▸ PROBLEM STATEMENT: Print the listing below again word for word, everything from the line containing "The height and width of the screenshot is (507, 1363)." down to the line containing "Image resolution: width=763", both of those lines included.

=== Section Start ===

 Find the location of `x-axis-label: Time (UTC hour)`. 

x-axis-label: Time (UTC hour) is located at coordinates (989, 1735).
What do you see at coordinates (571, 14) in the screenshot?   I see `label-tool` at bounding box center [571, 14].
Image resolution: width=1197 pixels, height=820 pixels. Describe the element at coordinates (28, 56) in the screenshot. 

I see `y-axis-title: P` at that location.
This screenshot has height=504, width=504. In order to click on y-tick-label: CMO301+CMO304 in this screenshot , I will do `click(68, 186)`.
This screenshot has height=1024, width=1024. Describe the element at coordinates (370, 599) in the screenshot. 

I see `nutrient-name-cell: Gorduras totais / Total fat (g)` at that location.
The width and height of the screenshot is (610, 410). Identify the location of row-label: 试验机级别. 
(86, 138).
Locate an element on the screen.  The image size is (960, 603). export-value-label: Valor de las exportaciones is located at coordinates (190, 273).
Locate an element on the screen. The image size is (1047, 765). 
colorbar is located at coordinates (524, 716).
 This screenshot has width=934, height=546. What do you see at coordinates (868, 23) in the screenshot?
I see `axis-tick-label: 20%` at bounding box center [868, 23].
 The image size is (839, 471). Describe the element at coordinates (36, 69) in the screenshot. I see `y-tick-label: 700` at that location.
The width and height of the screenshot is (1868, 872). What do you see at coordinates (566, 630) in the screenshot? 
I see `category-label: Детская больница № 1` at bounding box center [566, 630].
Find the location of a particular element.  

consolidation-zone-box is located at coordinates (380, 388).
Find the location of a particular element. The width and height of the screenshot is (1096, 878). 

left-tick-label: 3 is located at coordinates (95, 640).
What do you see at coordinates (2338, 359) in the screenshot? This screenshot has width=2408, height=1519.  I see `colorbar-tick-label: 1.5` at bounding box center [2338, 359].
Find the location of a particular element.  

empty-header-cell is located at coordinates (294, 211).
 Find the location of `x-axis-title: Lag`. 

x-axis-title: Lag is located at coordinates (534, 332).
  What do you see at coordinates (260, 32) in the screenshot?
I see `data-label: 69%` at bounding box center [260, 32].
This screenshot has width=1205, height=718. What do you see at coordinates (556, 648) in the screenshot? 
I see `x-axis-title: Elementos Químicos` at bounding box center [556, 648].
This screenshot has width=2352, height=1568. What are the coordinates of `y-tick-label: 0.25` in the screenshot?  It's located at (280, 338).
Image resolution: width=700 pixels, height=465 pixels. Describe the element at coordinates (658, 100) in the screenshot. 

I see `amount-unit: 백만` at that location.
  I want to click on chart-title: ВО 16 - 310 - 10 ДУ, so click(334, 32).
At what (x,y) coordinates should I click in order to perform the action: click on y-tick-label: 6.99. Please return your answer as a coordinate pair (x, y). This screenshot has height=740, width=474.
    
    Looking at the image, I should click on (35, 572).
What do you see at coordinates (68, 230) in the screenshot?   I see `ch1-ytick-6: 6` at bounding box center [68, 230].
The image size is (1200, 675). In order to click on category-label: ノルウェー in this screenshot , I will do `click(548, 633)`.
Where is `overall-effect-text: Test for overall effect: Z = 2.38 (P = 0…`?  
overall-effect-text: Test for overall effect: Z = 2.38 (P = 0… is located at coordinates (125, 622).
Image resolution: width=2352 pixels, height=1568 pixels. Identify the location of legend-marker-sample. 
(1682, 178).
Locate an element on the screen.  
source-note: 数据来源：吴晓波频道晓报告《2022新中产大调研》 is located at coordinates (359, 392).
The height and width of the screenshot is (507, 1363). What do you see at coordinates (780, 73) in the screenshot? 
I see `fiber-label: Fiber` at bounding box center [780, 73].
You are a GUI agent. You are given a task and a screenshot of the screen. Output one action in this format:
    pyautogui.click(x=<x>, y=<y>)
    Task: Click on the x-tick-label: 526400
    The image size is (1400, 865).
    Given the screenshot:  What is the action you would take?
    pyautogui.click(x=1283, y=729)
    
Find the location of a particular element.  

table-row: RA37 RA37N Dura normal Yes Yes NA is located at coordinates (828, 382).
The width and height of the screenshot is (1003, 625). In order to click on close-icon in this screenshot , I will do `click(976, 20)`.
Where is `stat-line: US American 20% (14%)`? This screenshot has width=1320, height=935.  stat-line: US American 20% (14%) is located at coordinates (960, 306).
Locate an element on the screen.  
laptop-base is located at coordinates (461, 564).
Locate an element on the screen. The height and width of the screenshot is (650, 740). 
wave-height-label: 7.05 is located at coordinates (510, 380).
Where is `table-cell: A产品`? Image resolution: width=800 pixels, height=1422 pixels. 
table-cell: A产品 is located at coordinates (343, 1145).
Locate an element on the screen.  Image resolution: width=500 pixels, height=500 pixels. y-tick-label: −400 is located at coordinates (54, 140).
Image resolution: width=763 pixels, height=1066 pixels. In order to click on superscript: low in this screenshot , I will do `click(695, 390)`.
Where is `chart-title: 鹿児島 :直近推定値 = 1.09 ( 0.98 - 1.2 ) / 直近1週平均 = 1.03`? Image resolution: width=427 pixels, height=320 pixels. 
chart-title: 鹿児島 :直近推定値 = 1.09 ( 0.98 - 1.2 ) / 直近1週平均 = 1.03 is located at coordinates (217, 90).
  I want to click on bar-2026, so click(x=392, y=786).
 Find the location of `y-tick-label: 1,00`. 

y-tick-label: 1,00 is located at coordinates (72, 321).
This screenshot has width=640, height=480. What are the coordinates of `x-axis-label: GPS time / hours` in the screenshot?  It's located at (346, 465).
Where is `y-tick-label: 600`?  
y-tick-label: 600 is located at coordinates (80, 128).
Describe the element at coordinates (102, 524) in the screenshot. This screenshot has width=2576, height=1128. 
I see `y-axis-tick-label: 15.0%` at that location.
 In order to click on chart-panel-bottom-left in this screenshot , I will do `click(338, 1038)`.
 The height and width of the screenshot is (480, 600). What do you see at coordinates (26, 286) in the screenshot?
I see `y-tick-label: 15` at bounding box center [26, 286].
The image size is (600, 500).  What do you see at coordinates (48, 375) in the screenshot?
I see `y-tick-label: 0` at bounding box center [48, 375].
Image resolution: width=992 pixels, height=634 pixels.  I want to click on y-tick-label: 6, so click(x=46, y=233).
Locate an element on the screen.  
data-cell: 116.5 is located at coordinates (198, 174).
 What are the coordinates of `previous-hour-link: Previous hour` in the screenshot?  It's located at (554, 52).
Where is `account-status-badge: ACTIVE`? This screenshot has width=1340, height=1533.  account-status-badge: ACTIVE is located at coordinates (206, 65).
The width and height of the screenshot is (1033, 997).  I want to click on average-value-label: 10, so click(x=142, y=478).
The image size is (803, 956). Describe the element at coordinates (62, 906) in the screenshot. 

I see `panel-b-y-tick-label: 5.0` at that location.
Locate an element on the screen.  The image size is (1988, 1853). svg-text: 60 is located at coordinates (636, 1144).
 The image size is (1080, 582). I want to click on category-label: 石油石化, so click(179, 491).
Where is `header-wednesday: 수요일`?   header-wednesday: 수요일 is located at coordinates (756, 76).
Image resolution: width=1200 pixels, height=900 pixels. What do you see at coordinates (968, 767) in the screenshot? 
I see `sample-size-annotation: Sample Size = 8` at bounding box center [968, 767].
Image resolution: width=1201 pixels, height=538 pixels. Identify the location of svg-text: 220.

=== Section End ===

▸ RESPONSE AREA:
The height and width of the screenshot is (507, 1363). What do you see at coordinates (780, 73) in the screenshot? 
I see `fiber-label: Fiber` at bounding box center [780, 73].
You are a GUI agent. You are given a task and a screenshot of the screen. Output one action in this format:
    pyautogui.click(x=<x>, y=<y>)
    Task: Click on the x-tick-label: 526400
    The image size is (1400, 865).
    Given the screenshot:  What is the action you would take?
    pyautogui.click(x=1283, y=729)
    
Find the location of a particular element.  

table-row: RA37 RA37N Dura normal Yes Yes NA is located at coordinates (828, 382).
The width and height of the screenshot is (1003, 625). In order to click on close-icon in this screenshot , I will do `click(976, 20)`.
Where is `stat-line: US American 20% (14%)`? This screenshot has width=1320, height=935.  stat-line: US American 20% (14%) is located at coordinates (960, 306).
Locate an element on the screen.  
laptop-base is located at coordinates (461, 564).
Locate an element on the screen. The height and width of the screenshot is (650, 740). 
wave-height-label: 7.05 is located at coordinates (510, 380).
Where is `table-cell: A产品`? Image resolution: width=800 pixels, height=1422 pixels. 
table-cell: A产品 is located at coordinates (343, 1145).
Locate an element on the screen.  Image resolution: width=500 pixels, height=500 pixels. y-tick-label: −400 is located at coordinates (54, 140).
Image resolution: width=763 pixels, height=1066 pixels. In order to click on superscript: low in this screenshot , I will do `click(695, 390)`.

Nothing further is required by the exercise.